Basically, you’re going to want to pay attention to the things you’re doing (or not doing) besides losing sleep. Eating/drinking, physical exertion, how does the rest of your body feel when you wake up?
Thanks for the tips. I think I have lower blood pressure in general, and I get a lot of neck pain. My sleeping position is awkward and I can’t really get to sleep without being in a fetal position, and lying on my left side because lying the other way hurts my neck. That could have something to do with it, I’m not sure.
For a decent chunk of my early 20s i had to take amitriptyline a couple of hours before bedtime to prevent migraines.
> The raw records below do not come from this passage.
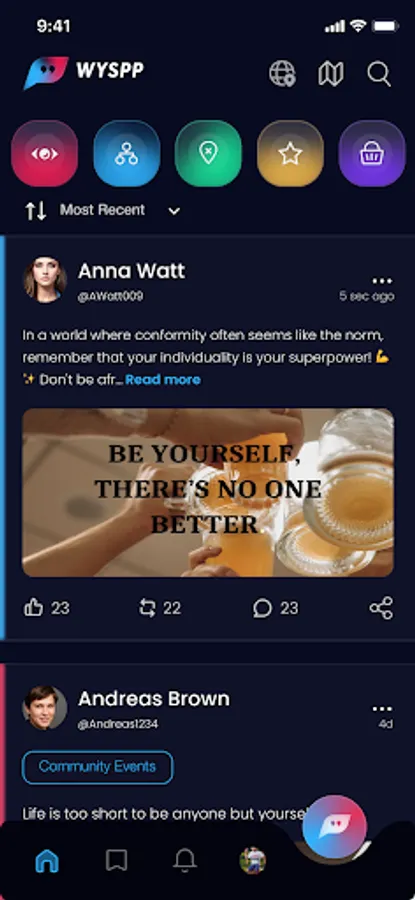Toggle sort order arrows icon
The height and width of the screenshot is (900, 415).
pyautogui.click(x=35, y=211)
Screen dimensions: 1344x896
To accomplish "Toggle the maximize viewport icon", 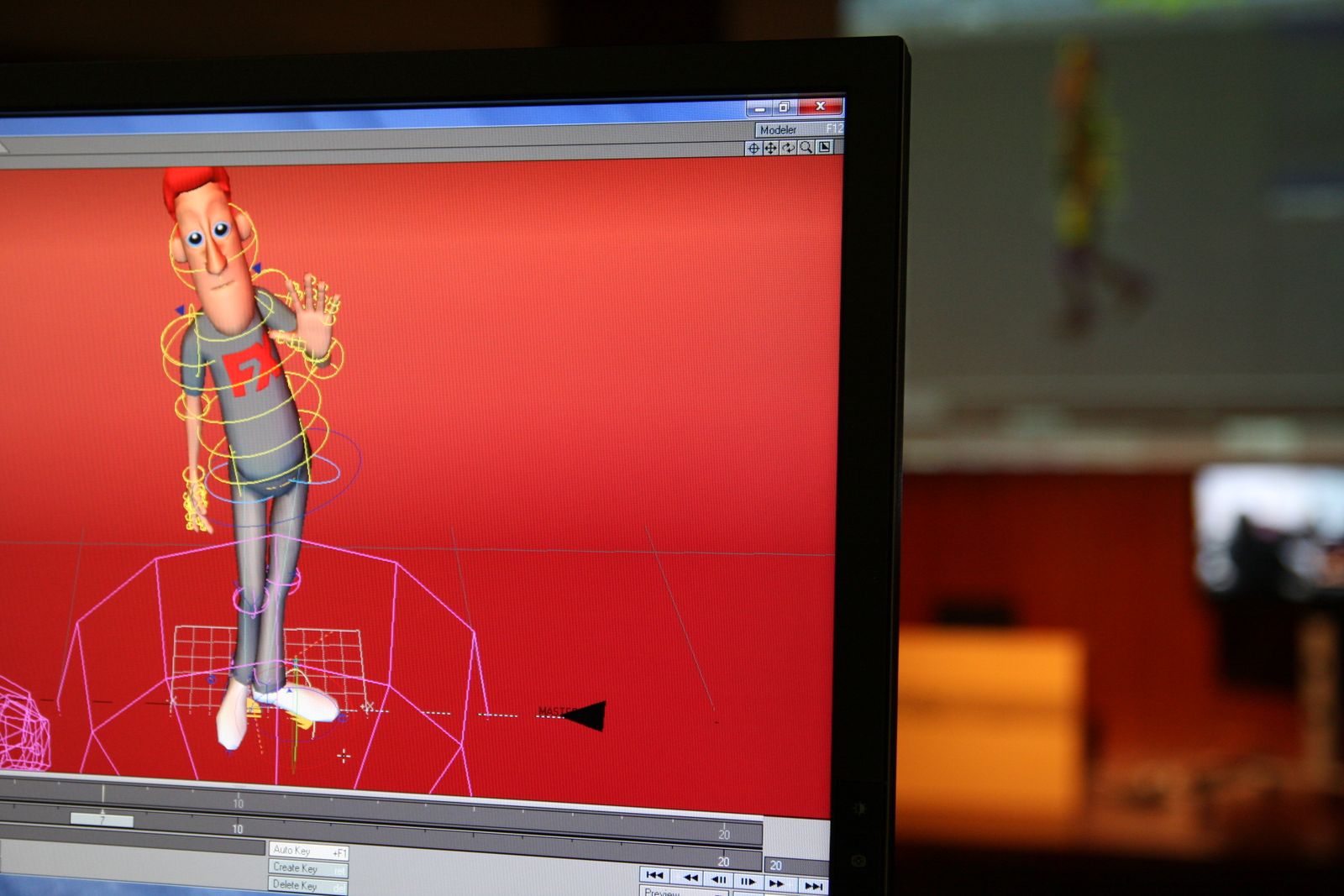I will point(825,147).
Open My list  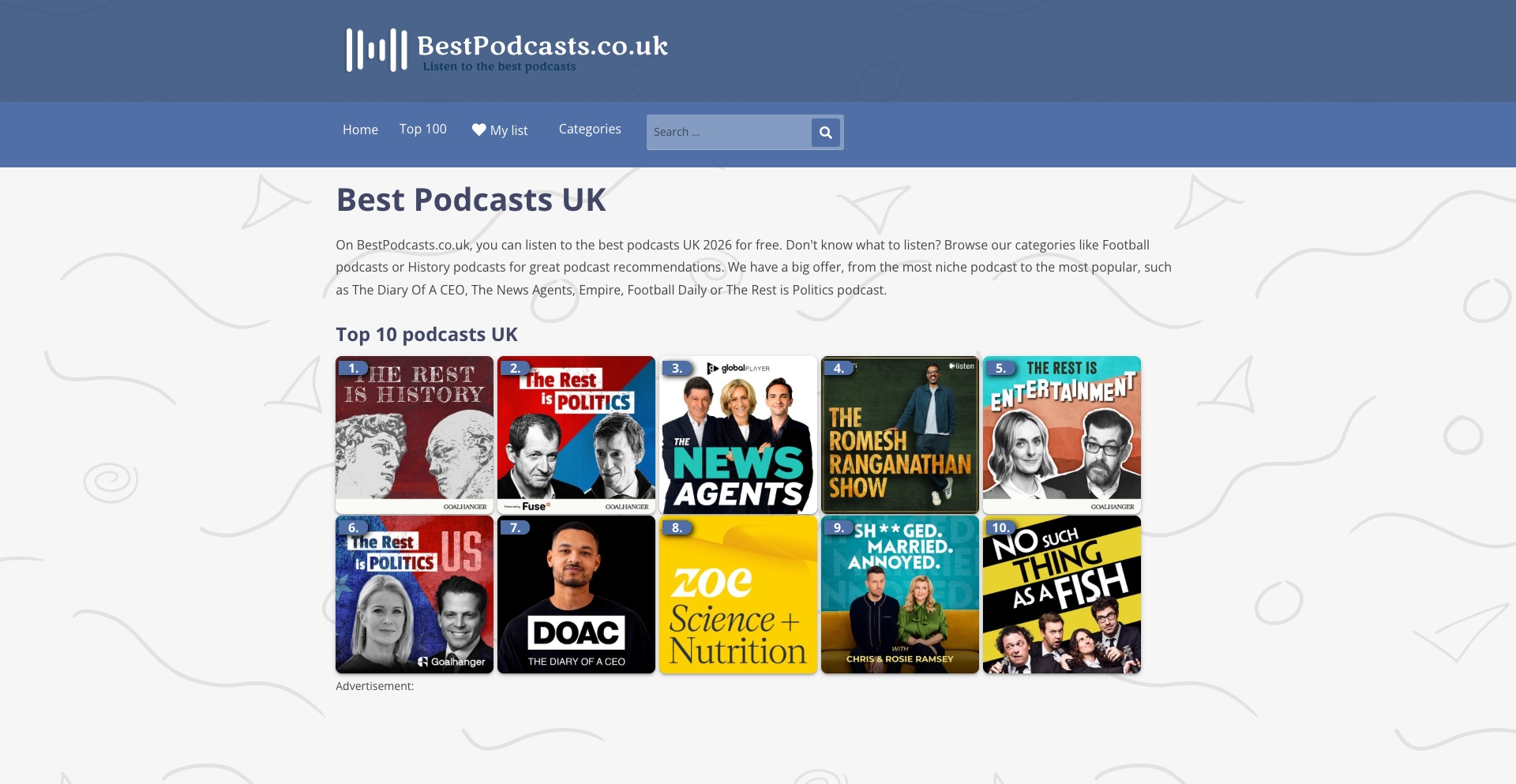click(508, 129)

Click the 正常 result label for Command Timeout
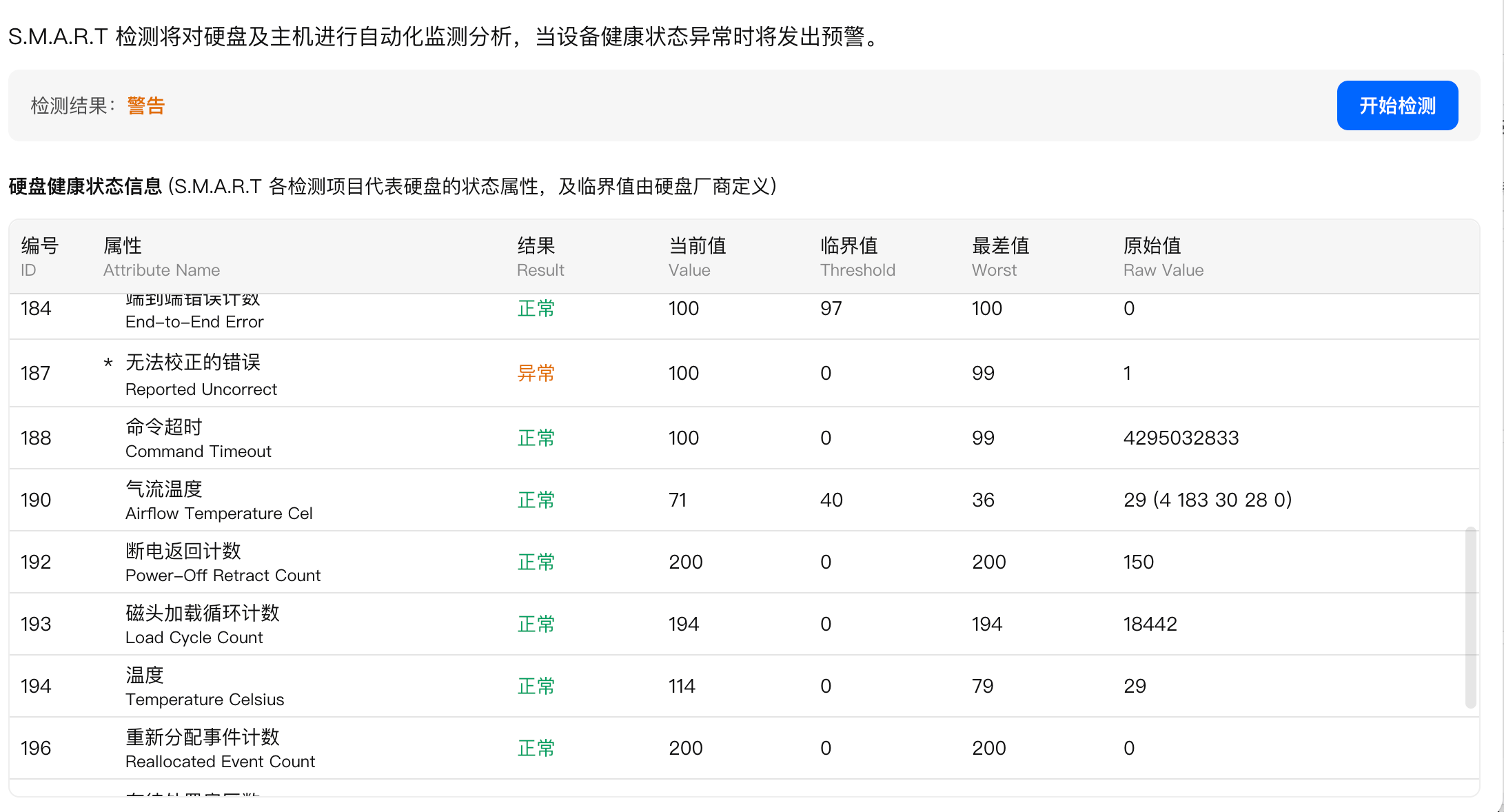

It also makes you sleep on cloud 9. I was on call at nights and there was no snapping out of the sleep pull, thats the only scenario I can think that it may not help.
Talk to a doctor about it. I have had a couple of brain scans and don’t have anything up there that looks bad. It just happens to some people.
I’m sorry you were going through that, I take it by your use of past tense you no longer have that issue? If so I don’t suppose you know what could have fixed it? Hope you’re doing better now :)
Yeah I think it went away at the start of my 30s. Definitely glad it’s not a worry anymore.
I can still get stress or dehydration headaches, but no constant small one that breaks through to eye stabbing with my heartbeat.
I have heard it is common for them to go away by 30s.